Historically speaking, the trend has been toward 100% human spammers over time. I mean they fill out user profiles, upload profile images, and everything. Automated spammers (minus bamwar) haven’t really been a huge problem in Discourse because we are so hard to automate against being a full bore JavaScript application. Note that most of your comments @neounix fall into the category described in my previous sentence – it’s very hard to script us because we are so complex, compared to a 1999 era HTML 1.0 website. Raising the difficulty bar that high eliminates most of the problem, based on what we’ve observed with our customers and here on meta.

Anyway TL;DR I am not necessarily opposed to a simple “disallow certain characters in emails” setting, I guess, but in my heart I don’t think anything except a CAPTCHA is going to help much in this case? We could do both?

itsbhanusharma · April 10, 2020, 7:14pm

But Some users (including myself) use the + to actually sort emails in our mail client.

codinghorror · April 10, 2020, 7:27pm

No worries, this would not be on by default, more of an “attack lockdown” mode via site setting.

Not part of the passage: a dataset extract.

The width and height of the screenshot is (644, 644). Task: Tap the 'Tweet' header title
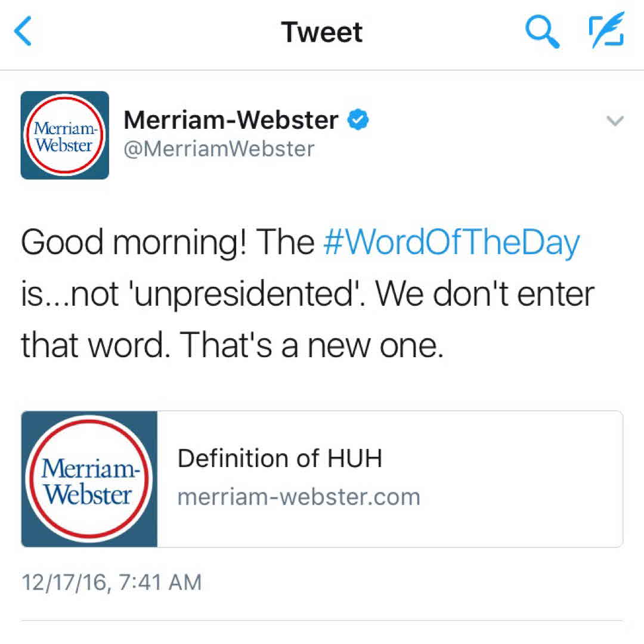point(322,32)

markersocial · April 10, 2020, 8:42pm

@neounix Legend. Thanks for the tips, much appreciated - you sent me on a spam whacking journey. I put Cloudflare on “I’m under attack” mode temporarily (which stopped their registrations - they were making a new account every 1-2 minutes) and checked the Cloudflare firewall logs for some IPs they were using, seeing it was challenging/logging every visitor. They were indeed using identical useragents.

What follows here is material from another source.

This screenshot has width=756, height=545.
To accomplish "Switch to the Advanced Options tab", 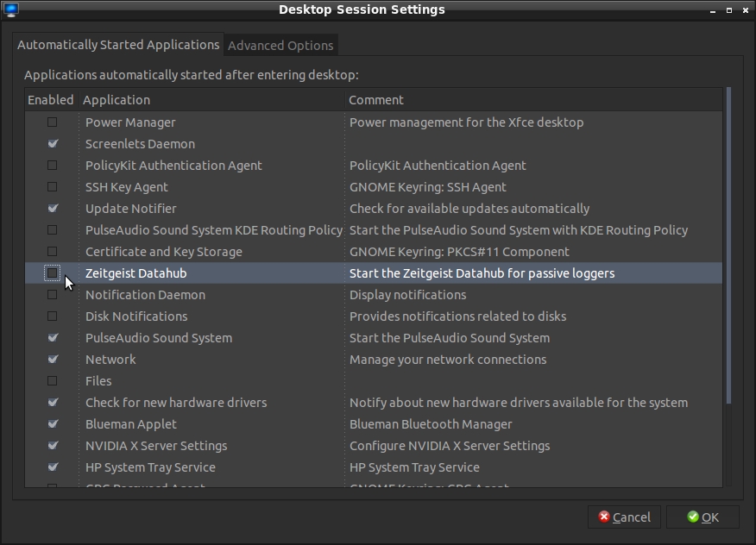I will click(x=280, y=46).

I added a firewall rule to challenge users with that useragent and disabled “I’m under attack” mode on CF. I don’t believe many innocents were getting challenged by it and it completely stopped their spam registrations.

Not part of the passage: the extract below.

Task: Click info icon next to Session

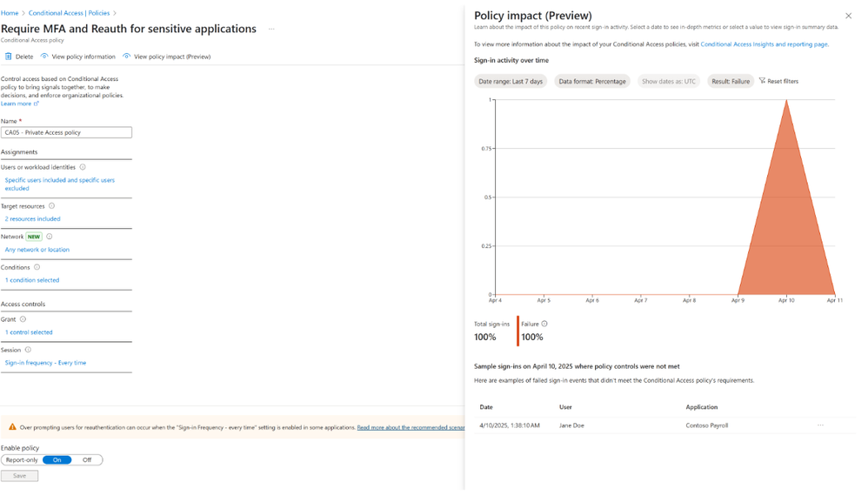Action: 28,350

I then discovered the AS Number (ASN) blocking feature that Cloudflare has and have set up additional Firewall rules to block out a significant amount of them, referencing the useragent block logs. There are work arounds for this, I’m sure you know of them, but it’s additional resource cost and effort for them.

@codinghorror I agree with you that captchas would be helpful. I’d say a good primary spam prevention goal would be to increase the overall resource costs for spammers.

Captchas would contribute to this. $2 give or take per thousand recaptcha solves (using a captcha solving api e.g. https://anti-captcha.com). Plus extra complexities required for their bots.

Side note: Anti-captcha have a browser plugin for automatically solving your captchas, it works well and is a fun convenience.

Email addresses are usually another resource cost for bulk account creation. However it’s not the case when a single user can make virtually unlimited accounts per single gmail address. The cost of 1000 gmail accounts is quite significant, so they’ll often resort to other less strict providers or catchall domains. It will still cost them resources though and is easier to identify as spam.

I think it really is a case of more is more. No single defense will be strong enough, just increasing the amount of resources and effort needed by spammers in general are steps in the right direction. The best case scenario, is that it’s more effort for spammers to spam Discourse forums, than for admins to block it and bulk remove anything that gets through.

@itsbhanusharma I really like being able to use + also, but this is why we can’t have nice things haha. It’d be nice to have the option to enable blocking it though, if it’s needed to fight spammers.

codinghorror · April 10, 2020, 8:54pm

After thinking about it, I’m tending to agree with you on this… @sam can we prioritize this email lockdown setting for next week?

Mevo · April 11, 2020, 3:14pm

The matter had been discussed quite a bit above, in this very thread.
“Disallowing” dots and plusses would probably cause some problems (at least for some users). The idea was to store a “canonical” version of the email (“cleaned up” version), and disallow the registration of additional users with the same canonical version for gmail (=actually the SAME email, thanks to gmail tricks).

That may be what Sam is talking about when he says:

Maybe it’s what you also meant @codinghorror , and not really “disallowing” . & +
But I agree with you, that it would only “solve” the problem for gmail (not the use of a “catchall” with a domain for example)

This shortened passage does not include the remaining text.